§ **Work task**
Each line of the entries below that holds "computer" is needed, copied in full.

§ **Records to process**
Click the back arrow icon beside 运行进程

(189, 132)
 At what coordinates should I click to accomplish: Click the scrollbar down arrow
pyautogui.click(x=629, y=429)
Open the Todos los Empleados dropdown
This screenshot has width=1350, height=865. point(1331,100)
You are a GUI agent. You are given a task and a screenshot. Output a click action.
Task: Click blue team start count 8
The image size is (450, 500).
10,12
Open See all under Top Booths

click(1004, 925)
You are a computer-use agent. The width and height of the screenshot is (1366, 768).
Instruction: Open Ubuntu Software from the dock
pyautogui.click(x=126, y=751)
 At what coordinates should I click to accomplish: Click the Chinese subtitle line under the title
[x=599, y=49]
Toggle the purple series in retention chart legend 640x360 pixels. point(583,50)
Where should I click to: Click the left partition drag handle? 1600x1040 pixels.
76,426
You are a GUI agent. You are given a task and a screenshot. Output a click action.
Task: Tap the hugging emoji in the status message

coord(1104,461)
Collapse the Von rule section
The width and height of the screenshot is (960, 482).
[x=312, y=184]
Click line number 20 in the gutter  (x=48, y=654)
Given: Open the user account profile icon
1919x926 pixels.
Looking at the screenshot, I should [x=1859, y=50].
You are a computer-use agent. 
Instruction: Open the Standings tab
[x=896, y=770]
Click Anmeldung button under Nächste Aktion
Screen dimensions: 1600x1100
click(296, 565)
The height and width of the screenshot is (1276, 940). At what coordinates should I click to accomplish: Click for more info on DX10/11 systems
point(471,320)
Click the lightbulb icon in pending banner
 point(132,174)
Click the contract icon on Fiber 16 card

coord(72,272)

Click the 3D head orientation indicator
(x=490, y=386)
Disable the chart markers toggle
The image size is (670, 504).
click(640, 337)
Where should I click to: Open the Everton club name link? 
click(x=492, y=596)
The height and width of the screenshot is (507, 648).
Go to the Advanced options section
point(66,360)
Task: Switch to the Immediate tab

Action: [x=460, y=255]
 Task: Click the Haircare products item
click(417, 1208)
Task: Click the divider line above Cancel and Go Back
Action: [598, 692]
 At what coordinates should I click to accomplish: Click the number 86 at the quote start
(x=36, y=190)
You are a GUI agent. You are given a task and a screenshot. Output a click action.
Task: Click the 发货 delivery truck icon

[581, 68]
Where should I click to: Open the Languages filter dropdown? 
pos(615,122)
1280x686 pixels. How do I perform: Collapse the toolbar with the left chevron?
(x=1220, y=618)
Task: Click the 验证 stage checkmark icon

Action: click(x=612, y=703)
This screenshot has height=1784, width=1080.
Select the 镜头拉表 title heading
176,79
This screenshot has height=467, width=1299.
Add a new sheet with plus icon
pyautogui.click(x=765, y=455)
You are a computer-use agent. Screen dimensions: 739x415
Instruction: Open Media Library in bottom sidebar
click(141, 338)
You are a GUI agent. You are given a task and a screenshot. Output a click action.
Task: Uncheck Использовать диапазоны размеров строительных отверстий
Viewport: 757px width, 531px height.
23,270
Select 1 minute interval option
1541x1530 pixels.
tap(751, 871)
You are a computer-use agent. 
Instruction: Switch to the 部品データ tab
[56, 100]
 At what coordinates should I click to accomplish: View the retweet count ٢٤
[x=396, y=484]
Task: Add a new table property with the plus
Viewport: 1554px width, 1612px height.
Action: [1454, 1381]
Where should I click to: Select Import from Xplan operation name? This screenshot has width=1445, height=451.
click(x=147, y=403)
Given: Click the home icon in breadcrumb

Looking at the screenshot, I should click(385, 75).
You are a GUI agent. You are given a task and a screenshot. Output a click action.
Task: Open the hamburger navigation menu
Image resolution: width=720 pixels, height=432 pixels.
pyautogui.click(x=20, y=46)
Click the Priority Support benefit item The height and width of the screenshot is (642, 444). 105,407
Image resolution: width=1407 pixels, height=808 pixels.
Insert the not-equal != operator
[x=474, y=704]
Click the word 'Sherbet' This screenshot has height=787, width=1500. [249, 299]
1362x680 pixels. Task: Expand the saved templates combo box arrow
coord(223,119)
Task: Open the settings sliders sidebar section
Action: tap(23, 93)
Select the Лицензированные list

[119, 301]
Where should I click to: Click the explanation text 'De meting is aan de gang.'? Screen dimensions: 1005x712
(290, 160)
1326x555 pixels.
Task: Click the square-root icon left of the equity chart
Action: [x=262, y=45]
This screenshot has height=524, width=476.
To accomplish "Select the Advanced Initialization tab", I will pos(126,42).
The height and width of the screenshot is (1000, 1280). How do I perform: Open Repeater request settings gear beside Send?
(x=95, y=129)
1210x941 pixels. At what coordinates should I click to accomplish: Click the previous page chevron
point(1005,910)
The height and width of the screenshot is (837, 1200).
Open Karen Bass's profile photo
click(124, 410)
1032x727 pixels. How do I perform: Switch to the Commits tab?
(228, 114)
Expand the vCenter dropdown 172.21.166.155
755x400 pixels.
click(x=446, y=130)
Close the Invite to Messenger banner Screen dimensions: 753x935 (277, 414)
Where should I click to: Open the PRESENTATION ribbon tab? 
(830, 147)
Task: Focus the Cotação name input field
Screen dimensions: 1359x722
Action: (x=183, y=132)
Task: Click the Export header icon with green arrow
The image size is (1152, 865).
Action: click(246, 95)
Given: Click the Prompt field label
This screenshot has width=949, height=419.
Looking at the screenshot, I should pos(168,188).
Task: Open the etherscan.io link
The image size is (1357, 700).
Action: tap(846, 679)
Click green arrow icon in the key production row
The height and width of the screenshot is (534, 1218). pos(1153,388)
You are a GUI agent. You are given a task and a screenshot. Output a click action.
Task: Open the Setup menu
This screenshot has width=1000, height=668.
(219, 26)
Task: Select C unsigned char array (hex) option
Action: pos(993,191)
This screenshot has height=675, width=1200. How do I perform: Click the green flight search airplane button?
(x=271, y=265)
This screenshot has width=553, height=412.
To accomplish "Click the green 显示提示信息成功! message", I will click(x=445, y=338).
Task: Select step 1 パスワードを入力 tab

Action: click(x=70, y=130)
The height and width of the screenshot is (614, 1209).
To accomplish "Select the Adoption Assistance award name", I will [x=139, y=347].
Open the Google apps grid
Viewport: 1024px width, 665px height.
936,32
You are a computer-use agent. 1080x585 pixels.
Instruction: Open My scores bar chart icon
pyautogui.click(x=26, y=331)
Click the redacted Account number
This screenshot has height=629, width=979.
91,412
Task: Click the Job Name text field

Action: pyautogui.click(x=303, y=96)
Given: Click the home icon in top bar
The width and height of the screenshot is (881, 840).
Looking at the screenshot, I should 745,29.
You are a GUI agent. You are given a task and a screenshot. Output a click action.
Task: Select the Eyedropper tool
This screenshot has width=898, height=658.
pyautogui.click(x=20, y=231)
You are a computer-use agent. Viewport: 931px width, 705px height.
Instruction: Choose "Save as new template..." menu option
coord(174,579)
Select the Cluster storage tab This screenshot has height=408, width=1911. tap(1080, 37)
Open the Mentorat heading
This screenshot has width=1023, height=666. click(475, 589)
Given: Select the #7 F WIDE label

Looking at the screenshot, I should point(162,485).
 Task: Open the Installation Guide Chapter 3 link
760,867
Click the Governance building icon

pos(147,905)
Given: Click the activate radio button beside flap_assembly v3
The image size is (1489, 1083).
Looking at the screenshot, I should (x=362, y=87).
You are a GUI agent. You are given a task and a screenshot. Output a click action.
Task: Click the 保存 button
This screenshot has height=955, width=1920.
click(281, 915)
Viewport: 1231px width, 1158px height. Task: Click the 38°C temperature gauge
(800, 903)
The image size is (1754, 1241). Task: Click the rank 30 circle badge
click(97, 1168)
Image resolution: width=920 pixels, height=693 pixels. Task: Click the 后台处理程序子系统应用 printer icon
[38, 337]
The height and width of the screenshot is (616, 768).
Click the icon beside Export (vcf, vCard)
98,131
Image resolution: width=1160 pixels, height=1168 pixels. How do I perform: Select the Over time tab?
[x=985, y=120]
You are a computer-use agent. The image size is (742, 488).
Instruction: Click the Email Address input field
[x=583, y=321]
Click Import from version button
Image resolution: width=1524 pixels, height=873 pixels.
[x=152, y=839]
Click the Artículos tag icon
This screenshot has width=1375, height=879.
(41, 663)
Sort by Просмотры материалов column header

§ **Response**
You are a computer-use agent. The width and height of the screenshot is (1366, 768).
You are a computer-use agent. 
You are a computer-use agent. Screen dimensions: 739x415
You are a computer-use agent. 
You are a computer-use agent. 1080x585 pixels.
You are a computer-use agent. Viewport: 931px width, 705px height.
You are a computer-use agent. The image size is (742, 488).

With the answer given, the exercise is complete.